Brano dell'esercizio:
Tribunale Cagliari, sent. del 31/03/2015 n. 56

Lo stato di insolvenza di una società commerciale in liquidazione, quale presupposto per la dichiarazione di fallimento, si realizza in presenza di una situazione d'impotenza, non transitoria, a soddisfare le proprie obbligazioni, dipendente dalla inadeguatezza delle risorse attive rispetto all'esposizione debitoria; di fronte a tale inadeguatezza, sussiste l'esigenza dell'apertura della procedura concorsuale, volta ad assicurare il concorso di tutti i creditori, e quindi l'eguale loro diritto di essere soddisfatti sui beni del debitore, nel rispetto delle eventuali cause legittime di prelazione.

Tribunale Palermo sez. fallimentare, sent. del 19/03/2015

In materia di fallimento, quando la società è in liquidazione, la valutazione del giudice ai fini dell'applicazione dell'art. 5 l.fall. deve essere unicamente diretta ad accertare se gli elementi attivi del patrimonio sociale consentono di assicurare l'uguale e integrale soddisfacimento dei creditori sociali e ciò in quanto non è più richiesto che essa disponga di credito e di risorse.
Tribunale Napoli, sent del 02/12/2013 n. 2409

Quando la società è in liquidazione, la valutazione del giudice, ai fini dell’applicazione dell’art. 5 della legge fall., deve essere diretta unicamente ad accertare se gli elementi attivi del patrimonio sociale consentano di assicurare l’eguale ed integrale soddisfacimento dei creditori sociali, e ciò in quanto - non proponendosi l’impresa in liquidazione di restare sul mercato, ma avendo come esclusivo obiettivo quello di provvedere al soddisfacimento dei creditori sociali, previa realizzazione delle attività sociali, ed alla distribuzione dell’eventuale residuo tra i soci - non è più richiesto che essa disponga, come invece la società in piena attività, di credito e di risorse, e quindi di liquidità, necessari per soddisfare le obbligazioni contratte.

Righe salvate
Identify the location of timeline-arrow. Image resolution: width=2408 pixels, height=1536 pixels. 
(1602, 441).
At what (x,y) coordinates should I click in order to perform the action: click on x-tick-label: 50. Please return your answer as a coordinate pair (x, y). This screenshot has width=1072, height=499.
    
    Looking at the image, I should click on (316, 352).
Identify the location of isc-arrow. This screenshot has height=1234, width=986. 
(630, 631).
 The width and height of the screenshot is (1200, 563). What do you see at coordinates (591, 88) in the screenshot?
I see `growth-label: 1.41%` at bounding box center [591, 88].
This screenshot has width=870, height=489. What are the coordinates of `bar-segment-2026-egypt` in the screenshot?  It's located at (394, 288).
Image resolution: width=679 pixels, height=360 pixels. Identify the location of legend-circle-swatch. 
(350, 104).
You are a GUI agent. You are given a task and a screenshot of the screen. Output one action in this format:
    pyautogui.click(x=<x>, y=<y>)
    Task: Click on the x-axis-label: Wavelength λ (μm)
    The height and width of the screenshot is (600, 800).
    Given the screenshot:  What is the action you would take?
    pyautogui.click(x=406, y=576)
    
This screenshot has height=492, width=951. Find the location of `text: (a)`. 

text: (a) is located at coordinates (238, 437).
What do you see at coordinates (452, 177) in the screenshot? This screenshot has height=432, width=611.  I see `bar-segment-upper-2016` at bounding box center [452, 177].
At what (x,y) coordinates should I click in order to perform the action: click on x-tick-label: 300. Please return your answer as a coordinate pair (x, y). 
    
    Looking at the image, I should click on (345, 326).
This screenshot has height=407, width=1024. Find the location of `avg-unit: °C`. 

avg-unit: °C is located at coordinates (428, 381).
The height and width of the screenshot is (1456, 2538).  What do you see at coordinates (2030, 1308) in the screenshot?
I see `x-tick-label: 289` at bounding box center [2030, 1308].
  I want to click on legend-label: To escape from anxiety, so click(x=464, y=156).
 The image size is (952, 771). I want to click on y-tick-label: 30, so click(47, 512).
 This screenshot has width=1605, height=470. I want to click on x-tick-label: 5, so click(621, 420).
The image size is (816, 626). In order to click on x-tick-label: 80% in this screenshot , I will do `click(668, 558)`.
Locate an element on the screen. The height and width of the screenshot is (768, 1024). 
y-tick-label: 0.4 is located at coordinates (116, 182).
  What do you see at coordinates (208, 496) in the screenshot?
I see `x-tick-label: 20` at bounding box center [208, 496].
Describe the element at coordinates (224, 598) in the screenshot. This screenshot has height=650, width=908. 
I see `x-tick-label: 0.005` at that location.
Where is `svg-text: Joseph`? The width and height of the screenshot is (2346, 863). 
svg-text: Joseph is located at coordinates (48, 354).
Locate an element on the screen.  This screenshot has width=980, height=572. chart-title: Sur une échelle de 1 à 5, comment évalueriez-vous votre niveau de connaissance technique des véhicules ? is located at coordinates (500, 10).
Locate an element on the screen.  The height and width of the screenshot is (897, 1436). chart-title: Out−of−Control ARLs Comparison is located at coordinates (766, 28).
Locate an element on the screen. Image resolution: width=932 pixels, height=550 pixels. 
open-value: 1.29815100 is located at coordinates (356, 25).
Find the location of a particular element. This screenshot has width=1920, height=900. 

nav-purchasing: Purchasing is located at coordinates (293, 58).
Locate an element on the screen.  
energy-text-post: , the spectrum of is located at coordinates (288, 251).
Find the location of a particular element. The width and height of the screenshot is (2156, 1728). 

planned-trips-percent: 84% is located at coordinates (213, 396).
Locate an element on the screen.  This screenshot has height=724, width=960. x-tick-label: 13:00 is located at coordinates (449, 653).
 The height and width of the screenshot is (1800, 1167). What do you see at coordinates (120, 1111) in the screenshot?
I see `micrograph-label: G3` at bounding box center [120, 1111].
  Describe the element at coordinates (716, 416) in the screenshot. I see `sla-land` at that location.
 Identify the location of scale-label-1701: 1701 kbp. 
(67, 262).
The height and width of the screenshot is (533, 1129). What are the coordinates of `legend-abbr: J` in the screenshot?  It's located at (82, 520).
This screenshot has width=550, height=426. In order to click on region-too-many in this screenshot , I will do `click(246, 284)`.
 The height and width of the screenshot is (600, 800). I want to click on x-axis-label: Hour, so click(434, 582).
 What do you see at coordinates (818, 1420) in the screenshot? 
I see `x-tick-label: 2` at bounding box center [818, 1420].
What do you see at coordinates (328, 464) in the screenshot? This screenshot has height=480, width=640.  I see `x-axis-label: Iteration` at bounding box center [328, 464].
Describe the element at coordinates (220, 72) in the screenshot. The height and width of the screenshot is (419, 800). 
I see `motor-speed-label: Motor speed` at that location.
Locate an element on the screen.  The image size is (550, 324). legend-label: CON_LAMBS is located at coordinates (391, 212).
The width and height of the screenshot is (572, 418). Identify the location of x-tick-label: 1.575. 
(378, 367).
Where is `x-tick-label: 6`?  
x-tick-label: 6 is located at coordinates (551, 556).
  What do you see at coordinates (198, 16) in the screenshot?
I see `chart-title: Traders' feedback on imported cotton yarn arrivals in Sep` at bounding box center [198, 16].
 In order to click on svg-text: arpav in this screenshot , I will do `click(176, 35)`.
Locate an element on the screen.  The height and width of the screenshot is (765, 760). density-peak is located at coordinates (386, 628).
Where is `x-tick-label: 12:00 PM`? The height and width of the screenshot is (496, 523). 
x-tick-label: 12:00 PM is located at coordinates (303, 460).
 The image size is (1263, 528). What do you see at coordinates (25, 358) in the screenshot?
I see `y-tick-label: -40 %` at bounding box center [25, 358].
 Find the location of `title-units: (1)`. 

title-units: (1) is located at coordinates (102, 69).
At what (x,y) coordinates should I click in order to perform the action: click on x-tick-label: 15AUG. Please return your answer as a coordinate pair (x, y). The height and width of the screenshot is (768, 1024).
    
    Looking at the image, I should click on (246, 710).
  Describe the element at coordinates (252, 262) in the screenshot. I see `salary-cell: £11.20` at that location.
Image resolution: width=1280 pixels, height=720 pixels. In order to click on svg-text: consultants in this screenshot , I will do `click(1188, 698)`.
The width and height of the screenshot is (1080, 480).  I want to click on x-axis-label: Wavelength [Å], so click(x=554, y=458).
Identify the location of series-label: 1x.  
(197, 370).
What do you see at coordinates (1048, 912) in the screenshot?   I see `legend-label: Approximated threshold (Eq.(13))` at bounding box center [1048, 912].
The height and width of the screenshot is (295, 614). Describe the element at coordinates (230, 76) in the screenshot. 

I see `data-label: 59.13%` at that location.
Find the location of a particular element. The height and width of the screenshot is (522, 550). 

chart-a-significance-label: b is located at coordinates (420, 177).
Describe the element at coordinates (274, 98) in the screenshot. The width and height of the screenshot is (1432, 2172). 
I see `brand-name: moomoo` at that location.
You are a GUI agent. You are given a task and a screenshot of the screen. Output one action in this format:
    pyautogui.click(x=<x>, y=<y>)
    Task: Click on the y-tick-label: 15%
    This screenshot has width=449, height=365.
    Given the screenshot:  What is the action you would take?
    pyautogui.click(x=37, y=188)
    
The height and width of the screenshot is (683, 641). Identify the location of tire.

Elenco dei compiti:
(A) Rispondi a queste domande sul brano sul fallimento delle società in liquidazione:
(i) Quale tribunale ha emesso la sentenza n. 56?
(ii) Quale sezione del Tribunale di Palermo viene indicata?
(iii) Qual è il numero della sentenza del Tribunale di Napoli?
(B) Restituisci il passo del brano sul fallimento delle società in liquidazione che inizia con "Lo stato di" e termina con "legittime di prelazione.".
(C) Elenca tutte le date delle sentenze citate nel brano sul fallimento delle società in liquidazione.
Le righe provengono da un'altra fonte.

Soluzioni dei compiti:
(A)
(i) Il Tribunale di Cagliari.
(ii) La sezione fallimentare.
(iii) Il numero 2409.

(B)
Lo stato di insolvenza di una società commerciale in liquidazione, quale presupposto per la dichiarazione di fallimento, si realizza in presenza di una situazione d'impotenza, non transitoria, a soddisfare le proprie obbligazioni, dipendente dalla inadeguatezza delle risorse attive rispetto all'esposizione debitoria; di fronte a tale inadeguatezza, sussiste l'esigenza dell'apertura della procedura concorsuale, volta ad assicurare il concorso di tutti i creditori, e quindi l'eguale loro diritto di essere soddisfatti sui beni del debitore, nel rispetto delle eventuali cause legittime di prelazione.

(C)
31/03/2015
19/03/2015
02/12/2013